■ **Activity**:
Return the listing in full. Keep every word as it stands.

■ **Data**:
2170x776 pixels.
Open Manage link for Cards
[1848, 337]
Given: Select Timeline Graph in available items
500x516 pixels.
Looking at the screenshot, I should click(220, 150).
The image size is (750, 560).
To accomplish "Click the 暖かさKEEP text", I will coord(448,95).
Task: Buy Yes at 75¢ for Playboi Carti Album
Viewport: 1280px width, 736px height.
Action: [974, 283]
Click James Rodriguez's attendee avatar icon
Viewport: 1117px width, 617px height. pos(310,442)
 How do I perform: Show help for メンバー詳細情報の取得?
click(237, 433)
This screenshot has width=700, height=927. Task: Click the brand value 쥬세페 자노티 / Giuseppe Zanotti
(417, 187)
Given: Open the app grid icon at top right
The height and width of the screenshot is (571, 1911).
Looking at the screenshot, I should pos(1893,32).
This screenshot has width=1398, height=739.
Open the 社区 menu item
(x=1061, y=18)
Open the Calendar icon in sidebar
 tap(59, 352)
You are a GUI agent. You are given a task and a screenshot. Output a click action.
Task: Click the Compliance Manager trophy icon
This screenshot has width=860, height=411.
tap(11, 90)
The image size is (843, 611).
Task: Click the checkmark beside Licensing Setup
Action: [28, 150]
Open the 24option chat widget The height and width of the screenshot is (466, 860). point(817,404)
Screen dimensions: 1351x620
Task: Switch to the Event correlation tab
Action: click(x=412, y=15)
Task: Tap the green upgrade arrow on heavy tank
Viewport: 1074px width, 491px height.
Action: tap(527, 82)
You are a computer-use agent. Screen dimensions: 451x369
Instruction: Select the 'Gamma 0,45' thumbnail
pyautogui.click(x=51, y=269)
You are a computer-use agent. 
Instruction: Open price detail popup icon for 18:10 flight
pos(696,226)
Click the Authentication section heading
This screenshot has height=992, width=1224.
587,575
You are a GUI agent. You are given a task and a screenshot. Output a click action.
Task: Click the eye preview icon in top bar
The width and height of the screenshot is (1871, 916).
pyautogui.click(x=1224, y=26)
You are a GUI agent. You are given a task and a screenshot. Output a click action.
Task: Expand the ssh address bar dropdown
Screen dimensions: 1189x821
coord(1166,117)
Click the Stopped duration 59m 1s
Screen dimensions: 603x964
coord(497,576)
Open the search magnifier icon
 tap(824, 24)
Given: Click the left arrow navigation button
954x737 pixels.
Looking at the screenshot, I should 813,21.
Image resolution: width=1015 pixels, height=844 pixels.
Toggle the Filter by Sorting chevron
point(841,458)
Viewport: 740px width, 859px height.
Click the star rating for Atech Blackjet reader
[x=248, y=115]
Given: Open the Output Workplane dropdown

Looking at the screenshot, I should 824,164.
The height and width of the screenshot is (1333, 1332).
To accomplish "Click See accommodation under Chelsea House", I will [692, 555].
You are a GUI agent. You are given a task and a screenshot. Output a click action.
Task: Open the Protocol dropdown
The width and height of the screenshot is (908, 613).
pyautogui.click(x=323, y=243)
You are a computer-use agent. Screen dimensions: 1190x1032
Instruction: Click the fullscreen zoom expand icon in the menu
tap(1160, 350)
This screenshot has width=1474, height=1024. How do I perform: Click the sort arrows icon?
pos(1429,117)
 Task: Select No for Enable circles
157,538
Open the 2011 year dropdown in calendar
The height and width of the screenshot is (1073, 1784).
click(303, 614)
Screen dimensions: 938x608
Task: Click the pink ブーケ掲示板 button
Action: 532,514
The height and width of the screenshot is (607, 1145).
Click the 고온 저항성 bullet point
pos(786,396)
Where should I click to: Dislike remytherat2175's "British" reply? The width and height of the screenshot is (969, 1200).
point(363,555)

■ **Worked solution**:
2170x776 pixels.
Open Manage link for Cards
[1848, 337]
Given: Select Timeline Graph in available items
500x516 pixels.
Looking at the screenshot, I should click(220, 150).
The image size is (750, 560).
To accomplish "Click the 暖かさKEEP text", I will coord(448,95).
Task: Buy Yes at 75¢ for Playboi Carti Album
Viewport: 1280px width, 736px height.
Action: [974, 283]
Click James Rodriguez's attendee avatar icon
Viewport: 1117px width, 617px height. pos(310,442)
 How do I perform: Show help for メンバー詳細情報の取得?
click(237, 433)
This screenshot has width=700, height=927. Task: Click the brand value 쥬세페 자노티 / Giuseppe Zanotti
(417, 187)
Given: Open the app grid icon at top right
The height and width of the screenshot is (571, 1911).
Looking at the screenshot, I should pos(1893,32).
This screenshot has width=1398, height=739.
Open the 社区 menu item
(x=1061, y=18)
Open the Calendar icon in sidebar
 tap(59, 352)
You are a GUI agent. You are given a task and a screenshot. Output a click action.
Task: Click the Compliance Manager trophy icon
This screenshot has width=860, height=411.
tap(11, 90)
The image size is (843, 611).
Task: Click the checkmark beside Licensing Setup
Action: [28, 150]
Open the 24option chat widget The height and width of the screenshot is (466, 860). point(817,404)
Screen dimensions: 1351x620
Task: Switch to the Event correlation tab
Action: click(x=412, y=15)
Task: Tap the green upgrade arrow on heavy tank
Viewport: 1074px width, 491px height.
Action: tap(527, 82)
You are a computer-use agent. Screen dimensions: 451x369
Instruction: Select the 'Gamma 0,45' thumbnail
pyautogui.click(x=51, y=269)
You are a computer-use agent. 
Instruction: Open price detail popup icon for 18:10 flight
pos(696,226)
Click the Authentication section heading
This screenshot has height=992, width=1224.
587,575
You are a GUI agent. You are given a task and a screenshot. Output a click action.
Task: Click the eye preview icon in top bar
The width and height of the screenshot is (1871, 916).
pyautogui.click(x=1224, y=26)
You are a GUI agent. You are given a task and a screenshot. Output a click action.
Task: Expand the ssh address bar dropdown
Screen dimensions: 1189x821
coord(1166,117)
Click the Stopped duration 59m 1s
Screen dimensions: 603x964
coord(497,576)
Open the search magnifier icon
 tap(824, 24)
Given: Click the left arrow navigation button
954x737 pixels.
Looking at the screenshot, I should 813,21.
Image resolution: width=1015 pixels, height=844 pixels.
Toggle the Filter by Sorting chevron
point(841,458)
Viewport: 740px width, 859px height.
Click the star rating for Atech Blackjet reader
[x=248, y=115]
Given: Open the Output Workplane dropdown

Looking at the screenshot, I should 824,164.
The height and width of the screenshot is (1333, 1332).
To accomplish "Click See accommodation under Chelsea House", I will [692, 555].
You are a GUI agent. You are given a task and a screenshot. Output a click action.
Task: Open the Protocol dropdown
The width and height of the screenshot is (908, 613).
pyautogui.click(x=323, y=243)
You are a computer-use agent. Screen dimensions: 1190x1032
Instruction: Click the fullscreen zoom expand icon in the menu
tap(1160, 350)
This screenshot has width=1474, height=1024. How do I perform: Click the sort arrows icon?
pos(1429,117)
 Task: Select No for Enable circles
157,538
Open the 2011 year dropdown in calendar
The height and width of the screenshot is (1073, 1784).
click(303, 614)
Screen dimensions: 938x608
Task: Click the pink ブーケ掲示板 button
Action: 532,514
The height and width of the screenshot is (607, 1145).
Click the 고온 저항성 bullet point
pos(786,396)
Where should I click to: Dislike remytherat2175's "British" reply? The width and height of the screenshot is (969, 1200).
point(363,555)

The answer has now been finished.